Finding Nature, Rage And Humor In Modern American Symphonies
The symphony after World War II appeared to be headed for extinction as composers took divergent paths to experiment with musical language and forms. But the evidence of recent decades shows that the genre was never really on the verge of disappearing.
Dozens and dozens of symphonies — or works of expansive ambition that make generous use of the orchestra or large ensembles — have emerged in the past half-century from composers eager to stretch themselves. Some of these pieces adhere to European models without sounding at all European. Others stray from the rules entirely, establishing fresh means of expression that may or may not have roots in American sources.
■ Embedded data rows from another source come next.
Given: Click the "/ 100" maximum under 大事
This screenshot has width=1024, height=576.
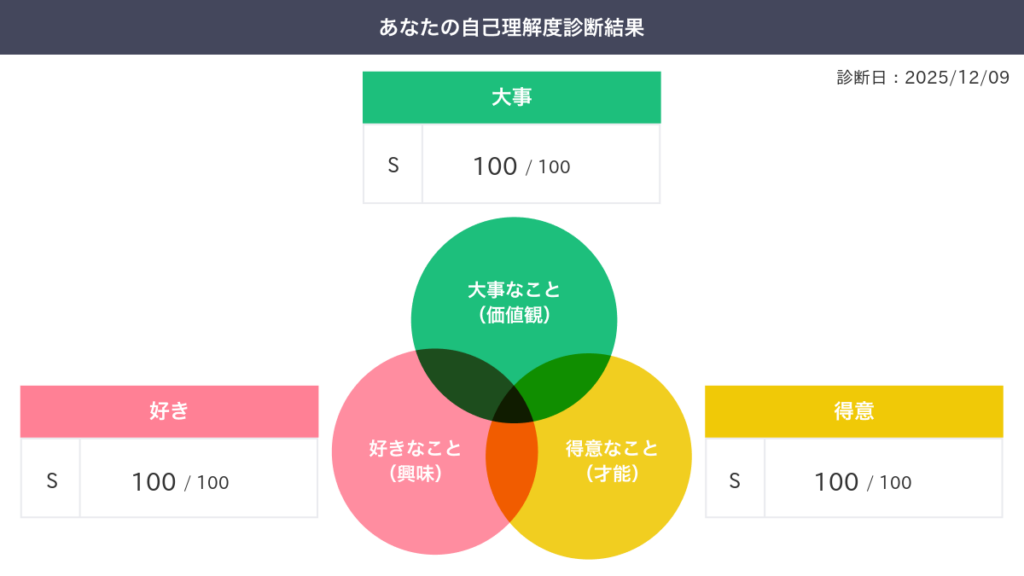Looking at the screenshot, I should click(x=549, y=167).
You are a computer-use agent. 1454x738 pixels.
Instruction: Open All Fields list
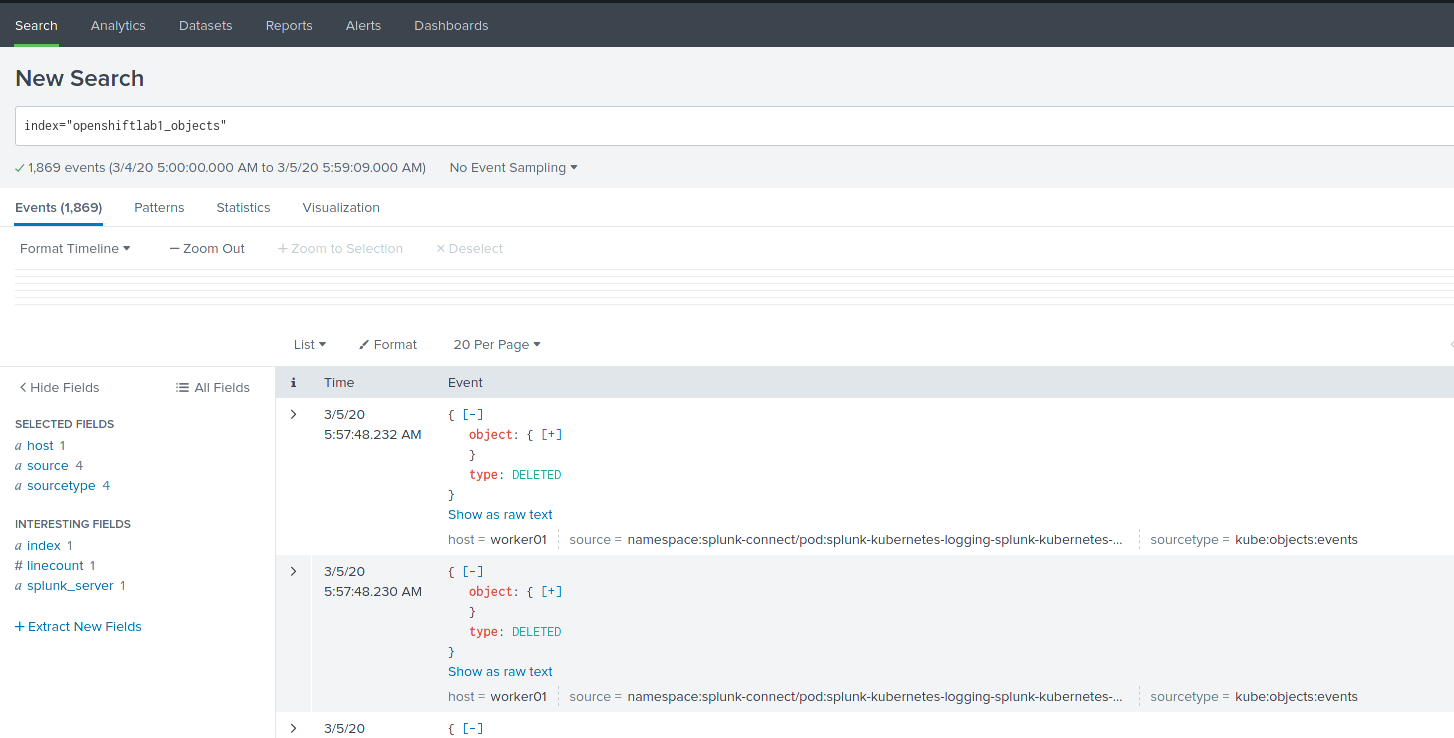[213, 388]
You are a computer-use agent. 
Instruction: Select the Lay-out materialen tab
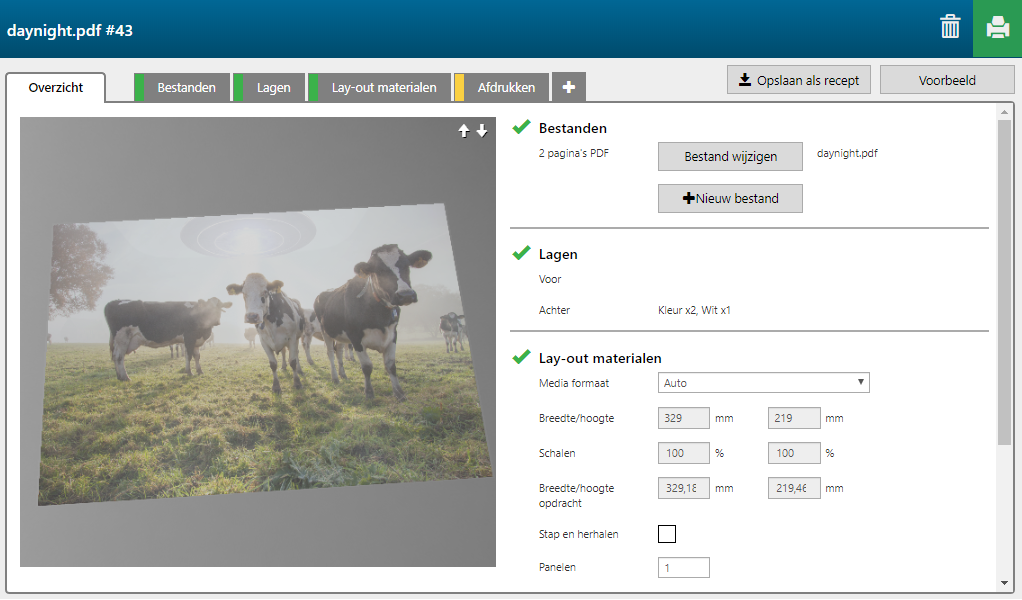point(384,88)
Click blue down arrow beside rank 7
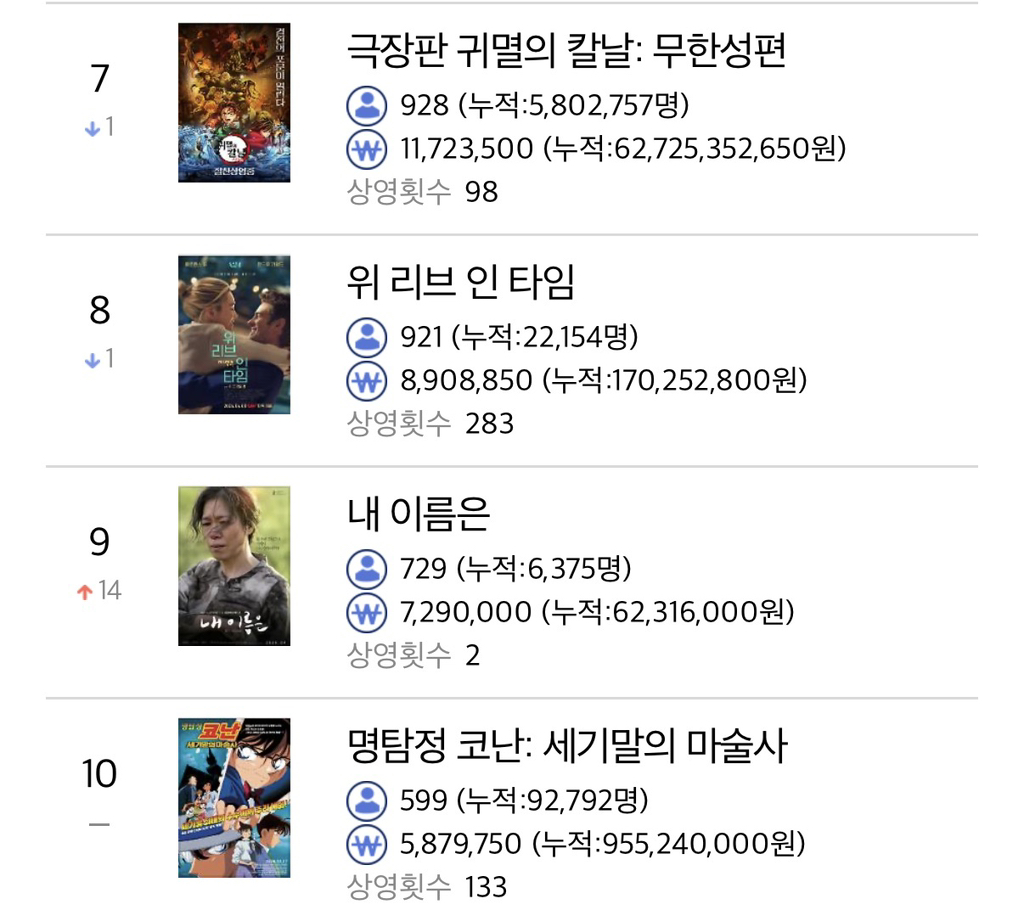This screenshot has height=910, width=1024. coord(92,128)
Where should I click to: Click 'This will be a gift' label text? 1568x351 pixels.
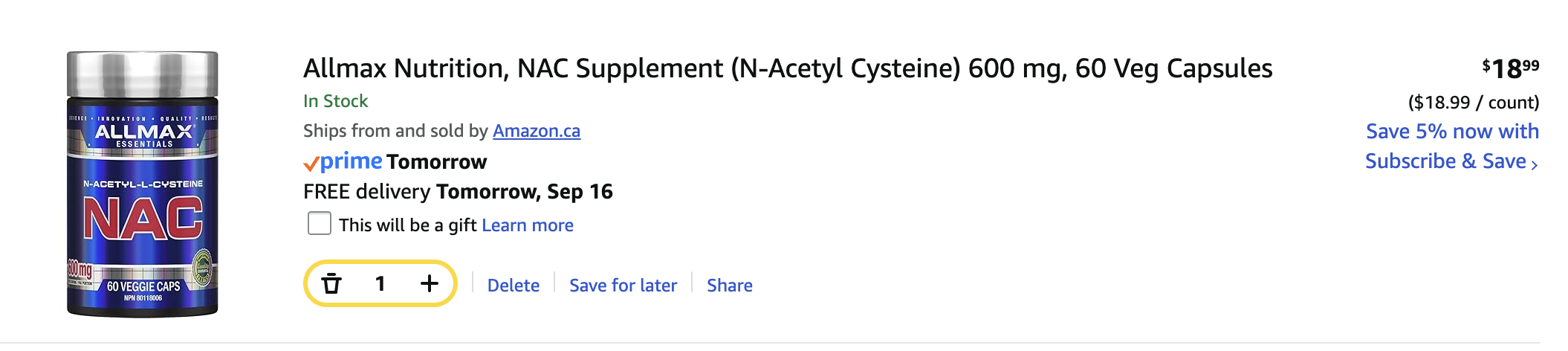pyautogui.click(x=407, y=225)
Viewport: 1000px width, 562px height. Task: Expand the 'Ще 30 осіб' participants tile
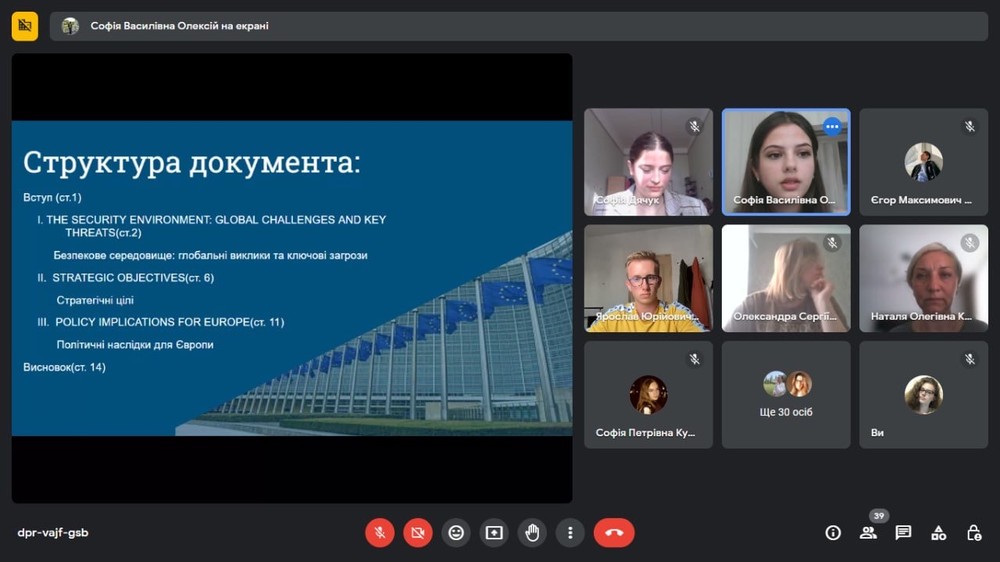786,395

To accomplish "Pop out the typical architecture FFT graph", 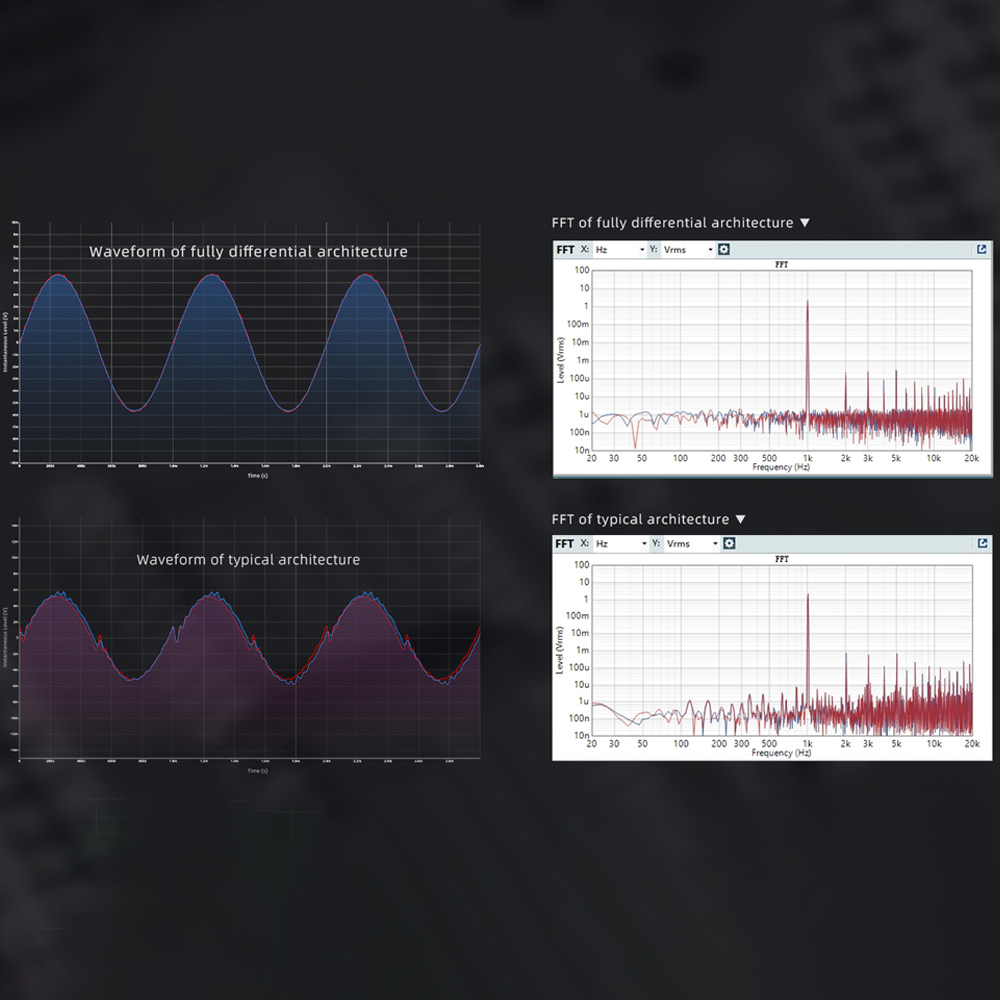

As expensive as works of symphonic persuasion may be to bring to performance, they continue to challenge and fascinate composers, more than a few of whom return to this daunting endeavor again and again. Philip Glass has written 10 symphonies. Kevin Puts' Symphony No. 4 is being released Sept. 10.
What's clear from the examples below is that Mahler came close to being right: "The symphony is the world; it must contain everything." These works may not contain everything, but they abound in diverse ideas that reach out in unexpected and affecting directions.
Donald Rosenberg is former music critic of The Plain Dealer in Cleveland and author of The Cleveland Orchestra Story: Second to None (Gray & Company, 2000). He served four terms as president of the Music Critics Association of North America.
William Bolcom: Symphony No. 5
Perhaps no American composer is as comfortable in his eclectic skin as William Bolcom, who has written eight symphonies of wildly varied content. His Fifth Symphony (1989) acknowledges tradition in its four-movement format, but most backward gazing ends there. Bolcom traverses a range of techniques and expressive worlds, melding avant-garde roots with ardent and witty rhetoric. His command of the orchestra is always something to behold: Just listen to the inventive use of instruments and sections as Bolcom packs quotations from famous pieces into the zany second movement, marked "Scherzo Mortale."
John Corigliano: Symphony No. 1, 'Of Rage And Remembrance'
The outbreak of AIDS in the 1980s inspired John Corigliano to scream out in musical dismay and pay tribute to lost friends in his Symphony No. 1 (1988-89). It's a massive, haunting score, with four movements that run a gamut of emotions. Corigliano's fury is often apparent — he later expanded the third movement, Chaconne, into a striking work for orchestra and singers, also titled Of Rage and Remembrance. Also striking is his ability to balance modern elements with wisps of nostalgia (an Albeniz-tinged tango, a tarantella). Like Mahler, Corigliano holds nothing back here, and in so doing shows the enduring relevance of the genre.
Alan Hovhaness: Symphony No. 60, 'To The Appalachian Mountains'
Alan Hovhaness (1911-2000) was one of the most prolific composers of recent times, with more than 500 works in his catalog, nearly 70 of them symphonies. What sets him apart from many other American composers are his mystical serenity and unabashed love for folk- and nature-inflected material. The aura of Hovhaness' Symphony No. 60 (1985) can be discerned in the subtitle, "To the Appalachian Mountains," although he quotes an actual song only in the third movement. The writing is tonal and richly hued, imbued with a grandeur that emanates from another era.
Aaron Jay Kernis: 'Symphony In Waves'
A composer of bountiful skill and resource, Kernis has written three symphonies, the most recent in 2009. Here is his first, Symphony in Waves (1989), a five-movement essay in soaring, animated and vibrant utterance. Kernis touches upon many styles without sticking in any groove for too long, or hardly at all. At the end of the Scherzo, for example, there's a single bar of boogie-woogie. Elsewhere, the music undulates (the waves of the title), embraces lyricism and basks in rhythmic jocularity. It's an orchestral feast of sensuous and captivating personality.
Charles Wuorinen: Percussion Symphony
The most audacious work on this list is Charles Wuorinen's 1976 composition for 24 players, including keyboards. The music is at turns bracingly modern and serenely beautiful. In three of the five movements, Wuorinen explores a galaxy of timbres, atmospheres and layers, setting up dramatic confrontations and probing textures on the extremes of sound. But not all of the music is new. In two short interludes flanking the central movement, the composer summons the ghost of 15th-century Renaissance composer Guillaume Dufay, whose setting of Petrarch's "Vergine Bella" is transformed through the magical colors and interactions of instruments subtly struck, brushed and bowed.